## SELECTED EXCERPT
While trading volume can be a useful indicator for traders, it is still worth noting that relying heavily on trading volume alone can lead to many costly mistakes. 

One of the biggest hurdles is the absence of centralized data. Unlike stocks or futures, the forex market operates in a decentralized manner, which means there isn't a single source that provides the total volume.

Traders often have to depend on tick volume, which tracks price changes instead of the actual size of transactions. Although there's a strong correlation between tick volume and real volume, it's still just an indirect estimate that might not always accurately represent true market activity.

Another notable issue is the divergence in volume data from broker to broker. Since brokers utilize various liquidity providers and trading systems, the tick volume on one platform might look quite different from that on another, resulting in inconsistent readings.

This inconsistency can be especially troublesome for strategies that rely on precise volume levels or comparative analysis.

Additionally, volume spikes can be deceptive in low-liquidity situations, like during news events or outside of major trading hours. A sudden surge in activity might be more about algorithmic responses than actual involvement from significant players. Misreading these signals can lead to hasty entries or exits.

Putting an outsized emphasis on volume can lead traders to overfit their strategies, concentrating on patterns that may not hold up in real market conditions. It is important to view volume as part of a larger toolkit of indicators you can use together in order to reduce the risk of false signals and have access to more reliable data. 

Real-World Examples of Volume Use

To better understand how volume can be used in trading, we can look at two practical examples of a EUR/USD breakout strategy and a GBP/JPY divergence to identify how they work and how you can implement them in your trading strategy. 

EUR/USD breakout using volume

A trader has noticed that EUR/USD has been stuck in a tight range between 1.0850 and 1.0900 for a few days now.

As the pair edges closer to the upper limit of this range, the trader is on the lookout for a possible breakout. To avoid any false moves, the trader keeps monitoring the volume in the meantime. 

When EUR/USD finally breaks above 1.0900, the tick volume on the 1-hour chart spikes to its highest point in several days. The breakout candle closes strongly above the resistance zone, and the volume stays high on the following bar, confirming that there’s real interest in this move. 

This surge in volume suggests that institutional players might be getting involved, which boosts the chances of a solid trend forming.

The trader decides to go long at 1.0910, setting a stop-loss just below the breakout point at 1.0885. In the next few hours, EUR/USD keeps climbing, hitting 1.0965, where the trader takes some profits.

In this scenario, volume acted as a crucial filter, helping the trader distinguish between a true breakout and a fleeting spike. Without that volume confirmation, the setup could have seemed risky or uncertain.

## DATA FOR THIS EXERCISE
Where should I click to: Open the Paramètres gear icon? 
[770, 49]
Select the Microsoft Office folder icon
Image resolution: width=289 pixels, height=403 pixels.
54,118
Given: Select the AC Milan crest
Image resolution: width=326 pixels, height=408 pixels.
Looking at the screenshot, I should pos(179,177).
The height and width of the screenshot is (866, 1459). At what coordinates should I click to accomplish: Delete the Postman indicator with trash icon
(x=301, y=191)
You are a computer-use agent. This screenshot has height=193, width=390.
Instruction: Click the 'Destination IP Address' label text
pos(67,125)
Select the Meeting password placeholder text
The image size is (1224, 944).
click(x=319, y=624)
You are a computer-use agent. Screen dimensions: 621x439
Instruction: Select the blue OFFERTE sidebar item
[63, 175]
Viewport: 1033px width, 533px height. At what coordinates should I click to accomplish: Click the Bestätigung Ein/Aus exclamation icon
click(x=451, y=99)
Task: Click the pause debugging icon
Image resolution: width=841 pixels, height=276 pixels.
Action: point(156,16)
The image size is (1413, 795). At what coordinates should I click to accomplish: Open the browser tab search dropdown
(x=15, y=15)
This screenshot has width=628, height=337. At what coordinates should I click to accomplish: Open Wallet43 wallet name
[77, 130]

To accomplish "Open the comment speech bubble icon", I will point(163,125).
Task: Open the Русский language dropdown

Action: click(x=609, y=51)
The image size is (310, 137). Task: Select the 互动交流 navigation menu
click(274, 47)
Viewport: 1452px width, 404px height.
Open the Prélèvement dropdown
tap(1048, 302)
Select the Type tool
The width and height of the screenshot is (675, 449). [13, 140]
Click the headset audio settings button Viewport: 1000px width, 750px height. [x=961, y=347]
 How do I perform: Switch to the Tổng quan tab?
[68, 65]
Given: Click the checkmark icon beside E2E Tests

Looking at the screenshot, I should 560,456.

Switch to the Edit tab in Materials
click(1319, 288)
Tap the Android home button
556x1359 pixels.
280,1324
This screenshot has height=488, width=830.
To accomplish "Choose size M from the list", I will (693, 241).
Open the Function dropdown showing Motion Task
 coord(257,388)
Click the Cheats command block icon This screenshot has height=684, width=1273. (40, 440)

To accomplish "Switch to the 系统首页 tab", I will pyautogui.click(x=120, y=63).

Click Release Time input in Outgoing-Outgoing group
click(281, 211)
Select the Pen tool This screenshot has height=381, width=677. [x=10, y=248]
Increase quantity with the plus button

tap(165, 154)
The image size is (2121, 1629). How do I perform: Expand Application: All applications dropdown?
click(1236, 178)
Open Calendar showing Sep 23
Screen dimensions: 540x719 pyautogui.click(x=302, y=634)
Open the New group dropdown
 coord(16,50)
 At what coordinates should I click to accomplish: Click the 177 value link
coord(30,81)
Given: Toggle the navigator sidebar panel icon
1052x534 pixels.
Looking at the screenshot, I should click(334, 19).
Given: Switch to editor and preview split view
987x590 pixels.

## EXERCISE SET
a) List every EUR/USD price level given in the text on trading volume.
b) Extract the records from their first line up to and including the line containing "pos(67,125)".
The records have no connection to the text on trading volume.

## TASK-BY-TASK OUTPUTS
a) 1.0850, 1.0900, 1.0910, 1.0885, 1.0965

b)
Where should I click to: Open the Paramètres gear icon? 
[770, 49]
Select the Microsoft Office folder icon
Image resolution: width=289 pixels, height=403 pixels.
54,118
Given: Select the AC Milan crest
Image resolution: width=326 pixels, height=408 pixels.
Looking at the screenshot, I should pos(179,177).
The height and width of the screenshot is (866, 1459). At what coordinates should I click to accomplish: Delete the Postman indicator with trash icon
(x=301, y=191)
You are a computer-use agent. This screenshot has height=193, width=390.
Instruction: Click the 'Destination IP Address' label text
pos(67,125)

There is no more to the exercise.